Eramuslim.com - Program Sekolah Rakyat menjadi sorotan publik karena pendekatannya yang tidak biasa: tiga kurikulum dalam satu hari penuh, dari pagi hingga malam. Proyek ini merupakan kolaborasi lintas kementerian—Kementerian Sosial, Kementerian Pendidikan, dan Kementerian Agama—dan akan diresmikan langsung oleh Presiden Prabowo Subianto sebagai model baru pendidikan karakter nasional.
Apa Saja Isi Tiga Kurikulum?
-
Kurikulum Persiapan (Pra Belajar)
Dilaksanakan dua minggu sebelum sekolah dimulai. Fokusnya membentuk ketahanan fisik dan mental siswa dengan materi seperti:-
Latihan fisik dan baris-berbaris
-
Pelatihan disiplin dan etika dasar
-
Penanaman kebiasaan rapi dan tertib
Ketua Tim Formatur, Mohammad Nuh, menjelaskan bahwa tujuan kurikulum ini adalah melatih daya tahan dan fokus siswa sebelum menghadapi pembelajaran formal.
-
-
Kurikulum Sekolah Formal
Mengacu pada standar pendidikan nasional, kurikulum ini terdiri dari pelajaran utama (intrakurikuler), penguatan materi (kokurikuler), dan kegiatan tambahan (ekstrakurikuler).Yang membuatnya istimewa: semua kegiatan berbasis digital. Mulai dari belajar, absensi, hingga manajemen sekolah menggunakan teknologi seperti face recognition dan fingerprint scanner.
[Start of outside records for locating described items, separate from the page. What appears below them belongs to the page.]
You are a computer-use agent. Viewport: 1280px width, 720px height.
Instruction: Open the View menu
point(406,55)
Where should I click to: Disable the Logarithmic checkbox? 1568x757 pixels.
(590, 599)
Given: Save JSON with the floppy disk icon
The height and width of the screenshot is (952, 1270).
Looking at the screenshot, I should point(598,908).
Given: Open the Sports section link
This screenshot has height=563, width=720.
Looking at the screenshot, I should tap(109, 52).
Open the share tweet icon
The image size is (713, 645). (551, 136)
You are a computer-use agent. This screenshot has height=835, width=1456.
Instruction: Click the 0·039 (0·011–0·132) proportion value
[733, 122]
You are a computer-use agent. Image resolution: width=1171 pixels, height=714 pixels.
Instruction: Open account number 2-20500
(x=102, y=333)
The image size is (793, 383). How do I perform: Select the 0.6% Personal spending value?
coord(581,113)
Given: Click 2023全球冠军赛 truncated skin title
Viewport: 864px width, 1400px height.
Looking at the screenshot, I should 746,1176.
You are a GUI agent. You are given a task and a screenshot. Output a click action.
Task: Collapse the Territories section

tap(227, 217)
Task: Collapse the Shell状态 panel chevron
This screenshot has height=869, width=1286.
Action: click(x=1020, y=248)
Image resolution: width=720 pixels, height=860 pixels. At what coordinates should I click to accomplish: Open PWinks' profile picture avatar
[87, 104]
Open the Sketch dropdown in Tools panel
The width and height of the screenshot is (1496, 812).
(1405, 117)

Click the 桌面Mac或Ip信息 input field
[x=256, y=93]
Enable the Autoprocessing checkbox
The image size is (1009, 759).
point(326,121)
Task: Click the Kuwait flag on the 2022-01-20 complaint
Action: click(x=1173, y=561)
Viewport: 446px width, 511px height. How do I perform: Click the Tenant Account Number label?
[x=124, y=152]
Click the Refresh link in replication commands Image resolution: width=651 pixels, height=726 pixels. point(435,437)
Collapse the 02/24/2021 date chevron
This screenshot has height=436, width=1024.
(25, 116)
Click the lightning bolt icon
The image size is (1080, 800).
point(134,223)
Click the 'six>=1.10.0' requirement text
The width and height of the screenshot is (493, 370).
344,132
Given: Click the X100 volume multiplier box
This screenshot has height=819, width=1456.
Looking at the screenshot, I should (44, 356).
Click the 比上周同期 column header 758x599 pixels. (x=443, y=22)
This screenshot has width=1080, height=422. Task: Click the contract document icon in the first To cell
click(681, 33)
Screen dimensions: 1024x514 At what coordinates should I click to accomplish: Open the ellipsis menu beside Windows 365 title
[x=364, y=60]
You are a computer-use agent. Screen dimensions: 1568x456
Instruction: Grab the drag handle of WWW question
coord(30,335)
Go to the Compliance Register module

“Anak-anak sekarang adalah generasi digital, jadi sistem pendidikannya pun harus digital,” tegas Nuh.
-
Kurikulum Asrama (Malam Hari)
Malam hari bukan waktu istirahat, melainkan sesi pendidikan karakter, dengan fokus pada:-
Kepemimpinan
-
Nilai spiritual sesuai agama masing-masing
-
Cinta tanah air dan etika komunikasi
Uniknya, guru karakter langsung berasal dari Kementerian Agama, bukan dari sekolah. Menurut Mensos Gus Ipul, ini dilakukan agar pembinaan nilai spiritual lebih merata dan otentik.
-
Siapa yang Mengajar di Sekolah Rakyat?
Sebanyak 1.554 guru telah disiapkan, berasal dari:
-
Aparatur Sipil Negara (ASN)
-
Guru honorer lulusan Program Pendidikan Profesi Guru (PPG)
Rekrutmen dilakukan oleh Kementerian PAN-RB dengan memaksimalkan tenaga pendidik yang sudah tersedia di pemerintahan.
Menuju Generasi Hebat atau Terlalu Berat?
Dengan jadwal padat dari pagi hingga malam, wajar jika muncul kekhawatiran soal potensi kelelahan fisik dan mental siswa. Sebagian pihak memuji pendekatan ini sebagai solusi atas krisis karakter, namun tak sedikit pula yang mempertanyakan apakah ini terlalu membebani anak-anak.
Penyelenggara menjamin bahwa kurikulum disesuaikan dengan kondisi psikologis anak, serta dirancang secara kontekstual agar tidak hanya mencetak siswa pintar, tapi juga tangguh, disiplin, dan siap menghadapi tantangan hidup nyata.